母は極度の負けず嫌いで、全て自分の都合のいい様に変換する毒親。
俺を産む前は「子育てなんて無理」と周囲に笑っていたようだが、実際その通りだった。
父は仕事に忙しくて子育てする余裕もない。
母は慣れない子育てでネグレクトになった。
見かねた祖父がある程度は育ててくれたが、結局はある程度だ。
そして最悪な事に、俺は母親にソックリの性格に育ってしまった。
自分の思うままに振る舞い、自分の思い通りにならなければ相手に制裁を加える。
元々身体が大きかったから苦はなかった。
アイツに会うまでは。
アイツは徹底的に俺を潰すことに長けていた。
俺の子分たちも皆、アイツにいい様に転がされて去っていった。
アイツこそが徹底的と言う言葉を知っているように思える。
初恋の相手まで奪われて、学校では針の筵だった。
皆ヒソヒソヒソヒソ……。
皆クスクスクスクス……。
耐えられなかった。
イライラは止められず家にぶつけた。
穴の開いた壁、扉、泣き叫ぶ母親に止めようともしない父親。
祖父は呆然としていた。
毎日暴れるだけ暴れて、それでもスッキリしなくて。
――ああ、スッキリしないならアイツの大事にしているモノを壊せばいいんだ。
そう思った時、脳裏に浮かんだのはアイツの妹だった。
壊そう。
殺そう。
どうやって?
そう思っているうちに夏祭りがやってきて、俺はアイツの妹を狙った。
泣き叫んで、死ぬのをジッと楽しみながら見ていようと思ったのに、アイツは別の奴に助けられた。
俺は一度も助けられたことなんかないのに!!
お前さけ出てこなければスッキリ出来たのに!!
そう思って落ちていた瓶で殴り飛ばした。
瓶が割れて俺も怪我をしたが、アイツの妹の泣き叫ぶ声に大満足した。
でも――。
『……哀れな人だ』
『こんな手を使う事でしか表現する事を、気持ちを表すことが出来ない貴方が哀れでならない』
――ち……違うだろ? もっとこうさ……俺に怒鳴り散らしたり喚き散らしたりしてみろよ
『その様な無駄な労力、貴方に使うことすら勿体無い』
――ふざけるな! 俺はお前の妹を殺そうと思ってさらったし! 川に放り投げて溺れさせようとしたし! 〇〇〇だって!
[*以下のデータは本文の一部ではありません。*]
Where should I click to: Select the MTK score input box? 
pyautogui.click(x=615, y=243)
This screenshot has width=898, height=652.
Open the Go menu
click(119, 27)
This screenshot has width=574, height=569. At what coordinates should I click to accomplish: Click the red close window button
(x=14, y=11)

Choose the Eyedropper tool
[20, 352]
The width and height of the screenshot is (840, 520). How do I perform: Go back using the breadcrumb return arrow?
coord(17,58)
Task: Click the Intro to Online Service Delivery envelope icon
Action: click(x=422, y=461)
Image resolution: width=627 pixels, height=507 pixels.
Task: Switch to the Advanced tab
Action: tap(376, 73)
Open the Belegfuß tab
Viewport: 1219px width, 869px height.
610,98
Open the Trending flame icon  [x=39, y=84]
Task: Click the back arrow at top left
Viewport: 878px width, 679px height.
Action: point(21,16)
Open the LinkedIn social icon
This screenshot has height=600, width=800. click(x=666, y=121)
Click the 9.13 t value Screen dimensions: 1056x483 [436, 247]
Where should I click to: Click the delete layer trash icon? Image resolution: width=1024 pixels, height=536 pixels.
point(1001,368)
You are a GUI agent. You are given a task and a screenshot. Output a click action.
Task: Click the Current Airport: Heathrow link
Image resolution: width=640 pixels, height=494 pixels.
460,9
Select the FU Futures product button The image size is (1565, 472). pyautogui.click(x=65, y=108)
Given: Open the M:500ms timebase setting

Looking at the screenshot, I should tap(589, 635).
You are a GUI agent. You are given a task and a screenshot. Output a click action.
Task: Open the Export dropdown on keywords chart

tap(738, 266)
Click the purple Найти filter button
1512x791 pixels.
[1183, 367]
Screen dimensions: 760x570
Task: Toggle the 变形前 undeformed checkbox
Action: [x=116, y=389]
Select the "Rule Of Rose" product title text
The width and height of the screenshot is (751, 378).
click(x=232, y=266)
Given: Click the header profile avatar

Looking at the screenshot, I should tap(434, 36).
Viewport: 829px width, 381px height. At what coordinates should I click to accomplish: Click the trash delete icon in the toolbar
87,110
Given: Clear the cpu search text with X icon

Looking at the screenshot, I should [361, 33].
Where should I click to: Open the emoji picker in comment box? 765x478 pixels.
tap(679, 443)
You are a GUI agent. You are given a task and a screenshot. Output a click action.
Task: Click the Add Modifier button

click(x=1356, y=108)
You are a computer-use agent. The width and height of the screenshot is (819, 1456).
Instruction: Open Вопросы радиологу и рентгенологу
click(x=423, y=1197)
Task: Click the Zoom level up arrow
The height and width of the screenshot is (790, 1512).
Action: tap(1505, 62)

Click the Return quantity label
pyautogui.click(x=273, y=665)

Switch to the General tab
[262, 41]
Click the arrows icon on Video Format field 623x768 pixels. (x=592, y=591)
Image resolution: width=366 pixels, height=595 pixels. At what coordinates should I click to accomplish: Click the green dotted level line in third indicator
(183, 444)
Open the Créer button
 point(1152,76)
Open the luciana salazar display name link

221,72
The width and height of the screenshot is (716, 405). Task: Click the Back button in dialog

『ええ……貴方はなんて哀れな人なんでしょうね。哀れで愚かだ』
冷静に淡々と語るアイツに、俺は力が抜けてその場に膝をついた。
気が付けば警察に捕まっていて、ケガをした手は処置して貰えたものの、警察からも、駆けつけた両親からも、泣き叫ぶ祖父からも酷く叱られた。
俺のしたことは……何だったんだろうか?
罪の意識が芽生える事は無かった。
ただ、やりたいようにやっただけ。
だって母親だってやってるじゃないか。
俺がやってはいけないと言う道理はない。
そう考えているうちに、俺たちは遠い遠い県に引っ越した。
引っ越し先ではもっとグレた。
危険な奴らと一緒にいるのは楽しい。
暴力だって楽しい。
でも――何時もアイツが頭の中をチラチラ横切ってイライラする。
それを悪友達に話したら「だったらもう一度ボッコボコにしてこいよ」と笑顔で言われ、俺はその足でまた戻ってきた。
丁度夏祭りの時期で、身を隠すには丁度良かった。
それに、アイツも初恋の相手もすぐに見つかった。
幸せそうな顔して、幸せそうな雰囲気で、俺の事なんて居なかったような、存在すらしていなかったような感じで過ごしていた。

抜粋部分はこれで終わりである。